* [ASSIGNMENT]:
Transcribe the records in full.

(Stored records)
# # # # #
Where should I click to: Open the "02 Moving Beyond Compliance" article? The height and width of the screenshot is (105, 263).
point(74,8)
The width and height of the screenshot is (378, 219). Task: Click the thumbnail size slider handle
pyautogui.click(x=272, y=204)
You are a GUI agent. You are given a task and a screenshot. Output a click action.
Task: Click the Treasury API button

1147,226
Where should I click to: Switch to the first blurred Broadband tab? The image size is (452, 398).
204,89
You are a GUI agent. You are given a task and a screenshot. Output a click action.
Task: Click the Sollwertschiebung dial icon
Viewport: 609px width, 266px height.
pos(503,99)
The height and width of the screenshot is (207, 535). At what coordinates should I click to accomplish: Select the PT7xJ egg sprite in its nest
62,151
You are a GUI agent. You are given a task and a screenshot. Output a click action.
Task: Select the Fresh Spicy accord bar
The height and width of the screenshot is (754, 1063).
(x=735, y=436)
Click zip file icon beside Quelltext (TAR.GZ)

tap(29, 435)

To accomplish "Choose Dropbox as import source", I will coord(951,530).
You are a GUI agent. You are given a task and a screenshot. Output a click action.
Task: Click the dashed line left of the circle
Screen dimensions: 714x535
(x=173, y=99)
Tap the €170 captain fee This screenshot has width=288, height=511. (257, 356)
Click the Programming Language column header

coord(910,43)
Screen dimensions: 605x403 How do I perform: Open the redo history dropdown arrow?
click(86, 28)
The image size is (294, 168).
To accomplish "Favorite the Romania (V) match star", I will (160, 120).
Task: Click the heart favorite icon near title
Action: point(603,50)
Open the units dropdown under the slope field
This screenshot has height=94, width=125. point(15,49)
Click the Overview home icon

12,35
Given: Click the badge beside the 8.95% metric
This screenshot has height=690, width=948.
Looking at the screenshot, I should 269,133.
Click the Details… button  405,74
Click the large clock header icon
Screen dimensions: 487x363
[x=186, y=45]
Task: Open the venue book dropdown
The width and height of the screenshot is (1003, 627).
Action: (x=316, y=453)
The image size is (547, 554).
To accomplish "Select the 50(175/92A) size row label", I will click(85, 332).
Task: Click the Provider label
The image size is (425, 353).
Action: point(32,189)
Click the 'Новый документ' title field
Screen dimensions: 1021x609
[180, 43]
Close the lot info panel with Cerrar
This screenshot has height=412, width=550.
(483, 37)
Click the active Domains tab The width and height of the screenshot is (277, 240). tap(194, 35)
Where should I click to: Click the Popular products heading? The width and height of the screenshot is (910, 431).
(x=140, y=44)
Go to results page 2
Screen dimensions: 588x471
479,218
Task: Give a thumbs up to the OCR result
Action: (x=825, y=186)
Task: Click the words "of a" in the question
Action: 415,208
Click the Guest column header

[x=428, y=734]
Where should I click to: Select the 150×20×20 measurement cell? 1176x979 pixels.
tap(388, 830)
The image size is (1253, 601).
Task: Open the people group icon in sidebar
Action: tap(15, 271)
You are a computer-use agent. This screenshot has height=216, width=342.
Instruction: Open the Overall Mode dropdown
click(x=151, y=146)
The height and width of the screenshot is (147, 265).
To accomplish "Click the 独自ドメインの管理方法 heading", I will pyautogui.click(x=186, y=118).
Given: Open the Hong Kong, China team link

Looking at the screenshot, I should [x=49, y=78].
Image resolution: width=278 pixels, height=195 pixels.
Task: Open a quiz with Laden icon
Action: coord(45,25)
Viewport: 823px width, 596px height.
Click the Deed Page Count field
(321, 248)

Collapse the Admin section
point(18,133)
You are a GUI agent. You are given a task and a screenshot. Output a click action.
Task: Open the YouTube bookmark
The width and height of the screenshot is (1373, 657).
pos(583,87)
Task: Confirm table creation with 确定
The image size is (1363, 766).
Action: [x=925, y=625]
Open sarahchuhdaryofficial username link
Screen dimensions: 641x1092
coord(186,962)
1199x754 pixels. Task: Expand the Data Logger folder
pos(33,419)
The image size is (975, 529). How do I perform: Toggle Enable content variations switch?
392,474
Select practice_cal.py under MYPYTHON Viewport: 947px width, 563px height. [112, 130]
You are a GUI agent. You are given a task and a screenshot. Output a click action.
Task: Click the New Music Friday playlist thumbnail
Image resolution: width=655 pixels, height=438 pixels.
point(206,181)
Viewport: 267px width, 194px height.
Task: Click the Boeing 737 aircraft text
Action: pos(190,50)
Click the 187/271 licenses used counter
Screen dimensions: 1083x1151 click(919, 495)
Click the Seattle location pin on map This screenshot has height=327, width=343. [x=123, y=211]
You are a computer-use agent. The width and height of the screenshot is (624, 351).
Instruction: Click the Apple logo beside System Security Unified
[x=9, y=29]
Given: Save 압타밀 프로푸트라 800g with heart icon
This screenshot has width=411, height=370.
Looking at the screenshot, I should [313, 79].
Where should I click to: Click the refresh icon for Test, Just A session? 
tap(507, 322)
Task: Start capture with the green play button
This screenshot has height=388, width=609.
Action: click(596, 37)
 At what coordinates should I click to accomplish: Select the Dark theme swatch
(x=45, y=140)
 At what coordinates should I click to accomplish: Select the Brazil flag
# # # # #
* [RESPONSE]:
Where should I click to: Open the "02 Moving Beyond Compliance" article? The height and width of the screenshot is (105, 263).
point(74,8)
The width and height of the screenshot is (378, 219). Task: Click the thumbnail size slider handle
pyautogui.click(x=272, y=204)
You are a GUI agent. You are given a task and a screenshot. Output a click action.
Task: Click the Treasury API button

1147,226
Where should I click to: Switch to the first blurred Broadband tab? The image size is (452, 398).
204,89
You are a GUI agent. You are given a task and a screenshot. Output a click action.
Task: Click the Sollwertschiebung dial icon
Viewport: 609px width, 266px height.
pos(503,99)
The height and width of the screenshot is (207, 535). At what coordinates should I click to accomplish: Select the PT7xJ egg sprite in its nest
62,151
You are a GUI agent. You are given a task and a screenshot. Output a click action.
Task: Select the Fresh Spicy accord bar
The height and width of the screenshot is (754, 1063).
(x=735, y=436)
Click zip file icon beside Quelltext (TAR.GZ)

tap(29, 435)

To accomplish "Choose Dropbox as import source", I will coord(951,530).
You are a GUI agent. You are given a task and a screenshot. Output a click action.
Task: Click the dashed line left of the circle
Screen dimensions: 714x535
(x=173, y=99)
Tap the €170 captain fee This screenshot has width=288, height=511. (257, 356)
Click the Programming Language column header

coord(910,43)
Screen dimensions: 605x403 How do I perform: Open the redo history dropdown arrow?
click(86, 28)
The image size is (294, 168).
To accomplish "Favorite the Romania (V) match star", I will (160, 120).
Task: Click the heart favorite icon near title
Action: point(603,50)
Open the units dropdown under the slope field
This screenshot has height=94, width=125. point(15,49)
Click the Overview home icon

12,35
Given: Click the badge beside the 8.95% metric
This screenshot has height=690, width=948.
Looking at the screenshot, I should 269,133.
Click the Details… button  405,74
Click the large clock header icon
Screen dimensions: 487x363
[x=186, y=45]
Task: Open the venue book dropdown
The width and height of the screenshot is (1003, 627).
Action: (x=316, y=453)
The image size is (547, 554).
To accomplish "Select the 50(175/92A) size row label", I will click(85, 332).
Task: Click the Provider label
The image size is (425, 353).
Action: point(32,189)
Click the 'Новый документ' title field
Screen dimensions: 1021x609
[180, 43]
Close the lot info panel with Cerrar
This screenshot has height=412, width=550.
(483, 37)
Click the active Domains tab The width and height of the screenshot is (277, 240). tap(194, 35)
Where should I click to: Click the Popular products heading? The width and height of the screenshot is (910, 431).
(x=140, y=44)
Go to results page 2
Screen dimensions: 588x471
479,218
Task: Give a thumbs up to the OCR result
Action: (x=825, y=186)
Task: Click the words "of a" in the question
Action: 415,208
Click the Guest column header

[x=428, y=734]
Where should I click to: Select the 150×20×20 measurement cell? 1176x979 pixels.
tap(388, 830)
The image size is (1253, 601).
Task: Open the people group icon in sidebar
Action: tap(15, 271)
You are a computer-use agent. This screenshot has height=216, width=342.
Instruction: Open the Overall Mode dropdown
click(x=151, y=146)
The height and width of the screenshot is (147, 265).
To accomplish "Click the 独自ドメインの管理方法 heading", I will pyautogui.click(x=186, y=118).
Given: Open the Hong Kong, China team link

Looking at the screenshot, I should [x=49, y=78].
Image resolution: width=278 pixels, height=195 pixels.
Task: Open a quiz with Laden icon
Action: coord(45,25)
Viewport: 823px width, 596px height.
Click the Deed Page Count field
(321, 248)

Collapse the Admin section
point(18,133)
You are a GUI agent. You are given a task and a screenshot. Output a click action.
Task: Open the YouTube bookmark
The width and height of the screenshot is (1373, 657).
pos(583,87)
Task: Confirm table creation with 确定
The image size is (1363, 766).
Action: [x=925, y=625]
Open sarahchuhdaryofficial username link
Screen dimensions: 641x1092
coord(186,962)
1199x754 pixels. Task: Expand the Data Logger folder
pos(33,419)
The image size is (975, 529). How do I perform: Toggle Enable content variations switch?
392,474
Select practice_cal.py under MYPYTHON Viewport: 947px width, 563px height. [112, 130]
You are a GUI agent. You are given a task and a screenshot. Output a click action.
Task: Click the New Music Friday playlist thumbnail
Image resolution: width=655 pixels, height=438 pixels.
point(206,181)
Viewport: 267px width, 194px height.
Task: Click the Boeing 737 aircraft text
Action: pos(190,50)
Click the 187/271 licenses used counter
Screen dimensions: 1083x1151 click(919, 495)
Click the Seattle location pin on map This screenshot has height=327, width=343. [x=123, y=211]
You are a computer-use agent. The width and height of the screenshot is (624, 351).
Instruction: Click the Apple logo beside System Security Unified
[x=9, y=29]
Given: Save 압타밀 프로푸트라 800g with heart icon
This screenshot has width=411, height=370.
Looking at the screenshot, I should [313, 79].
Where should I click to: Click the refresh icon for Test, Just A session? 
tap(507, 322)
Task: Start capture with the green play button
This screenshot has height=388, width=609.
Action: click(596, 37)
 At what coordinates should I click to accomplish: Select the Dark theme swatch
(x=45, y=140)
 At what coordinates should I click to accomplish: Select the Brazil flag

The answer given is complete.